The foundation’s executive director, Charles Harper, who is trained in physics and theology, wrote the grant program based on the question, “Is there a fundamental purpose in the cosmos?” So far, science hasn?t found any evidence for such a purpose. Some of the scientists involved confided that they don’t think science can ever answer the question. Still, those who received a grant say it is freeing them up to explore ideas that wouldn’t be supported by government funding because they touch on philosophy and religion. “The Templeton Foundation felt that with a little money they could have a huge impact on what kinds of research are done,” says Max Tegmark, a physicist at the University of Pennsylvania who co-chaired the grant program and helped choose the recipients.
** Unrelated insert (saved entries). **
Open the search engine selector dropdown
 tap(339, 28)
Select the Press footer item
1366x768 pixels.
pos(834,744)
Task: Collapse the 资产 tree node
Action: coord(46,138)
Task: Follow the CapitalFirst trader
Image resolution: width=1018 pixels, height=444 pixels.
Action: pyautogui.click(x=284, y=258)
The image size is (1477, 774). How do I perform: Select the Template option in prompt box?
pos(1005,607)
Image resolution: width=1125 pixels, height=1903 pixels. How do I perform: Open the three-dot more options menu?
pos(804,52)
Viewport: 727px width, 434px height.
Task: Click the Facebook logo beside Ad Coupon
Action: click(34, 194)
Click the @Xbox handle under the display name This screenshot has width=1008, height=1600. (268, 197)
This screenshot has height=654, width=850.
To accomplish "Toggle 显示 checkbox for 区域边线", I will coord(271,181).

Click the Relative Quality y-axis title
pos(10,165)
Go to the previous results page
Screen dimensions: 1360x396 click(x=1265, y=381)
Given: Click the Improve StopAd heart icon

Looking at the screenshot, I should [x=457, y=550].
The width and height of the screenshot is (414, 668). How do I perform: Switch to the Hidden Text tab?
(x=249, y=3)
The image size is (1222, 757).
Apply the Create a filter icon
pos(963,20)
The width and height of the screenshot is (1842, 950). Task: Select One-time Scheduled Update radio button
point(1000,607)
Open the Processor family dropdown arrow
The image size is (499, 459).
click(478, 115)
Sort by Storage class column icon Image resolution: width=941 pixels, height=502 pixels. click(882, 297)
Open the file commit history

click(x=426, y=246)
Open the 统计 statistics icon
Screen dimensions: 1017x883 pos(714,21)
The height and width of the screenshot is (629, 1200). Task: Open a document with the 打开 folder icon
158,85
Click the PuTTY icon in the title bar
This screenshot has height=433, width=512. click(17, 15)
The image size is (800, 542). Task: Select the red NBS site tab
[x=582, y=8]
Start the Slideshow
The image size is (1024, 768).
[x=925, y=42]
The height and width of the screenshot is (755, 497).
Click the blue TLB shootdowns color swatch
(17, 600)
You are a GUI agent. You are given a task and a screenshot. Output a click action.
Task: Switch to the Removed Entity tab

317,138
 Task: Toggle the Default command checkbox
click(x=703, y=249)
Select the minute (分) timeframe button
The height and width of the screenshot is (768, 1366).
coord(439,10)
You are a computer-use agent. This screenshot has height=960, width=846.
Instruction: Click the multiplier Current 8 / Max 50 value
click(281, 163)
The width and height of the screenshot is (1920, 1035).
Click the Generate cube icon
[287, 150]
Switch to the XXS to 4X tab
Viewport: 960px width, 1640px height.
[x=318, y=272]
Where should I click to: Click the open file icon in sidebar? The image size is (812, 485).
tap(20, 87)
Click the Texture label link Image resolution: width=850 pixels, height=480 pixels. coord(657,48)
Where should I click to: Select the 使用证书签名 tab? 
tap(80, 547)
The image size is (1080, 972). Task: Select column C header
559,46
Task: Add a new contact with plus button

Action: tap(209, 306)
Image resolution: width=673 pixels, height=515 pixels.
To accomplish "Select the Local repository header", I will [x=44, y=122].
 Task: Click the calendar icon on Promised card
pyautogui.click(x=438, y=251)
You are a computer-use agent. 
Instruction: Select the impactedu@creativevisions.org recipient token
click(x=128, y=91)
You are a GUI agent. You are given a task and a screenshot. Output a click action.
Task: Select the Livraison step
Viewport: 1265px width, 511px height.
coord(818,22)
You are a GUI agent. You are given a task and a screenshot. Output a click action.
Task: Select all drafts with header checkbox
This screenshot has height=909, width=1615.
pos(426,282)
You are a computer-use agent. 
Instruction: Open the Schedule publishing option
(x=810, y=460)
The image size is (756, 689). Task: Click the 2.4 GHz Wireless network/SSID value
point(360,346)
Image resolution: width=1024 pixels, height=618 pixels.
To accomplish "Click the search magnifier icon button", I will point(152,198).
One of the major issues that the scientists are exploring is called “fine-tuning,? which has to do with certain numbers that are “wired into nature,” Tegmark says, such as 1836-1, which is the ratio of a proton’s mass to an electron’s, and 1-137, which is a ratio of basic properties that govern the power of electrical and magnetic forces. If the latter were changed by 1 percent, “the sun would immediately explode,” says Tegmark. Changing these fundamental constants would render the universe uninhabitable because matter would fall apart or stars wouldn’t shine or the universe would collapse. “It’s as if the universe has a bunch of knobs,” and you can’t twiddle them without disaster striking.?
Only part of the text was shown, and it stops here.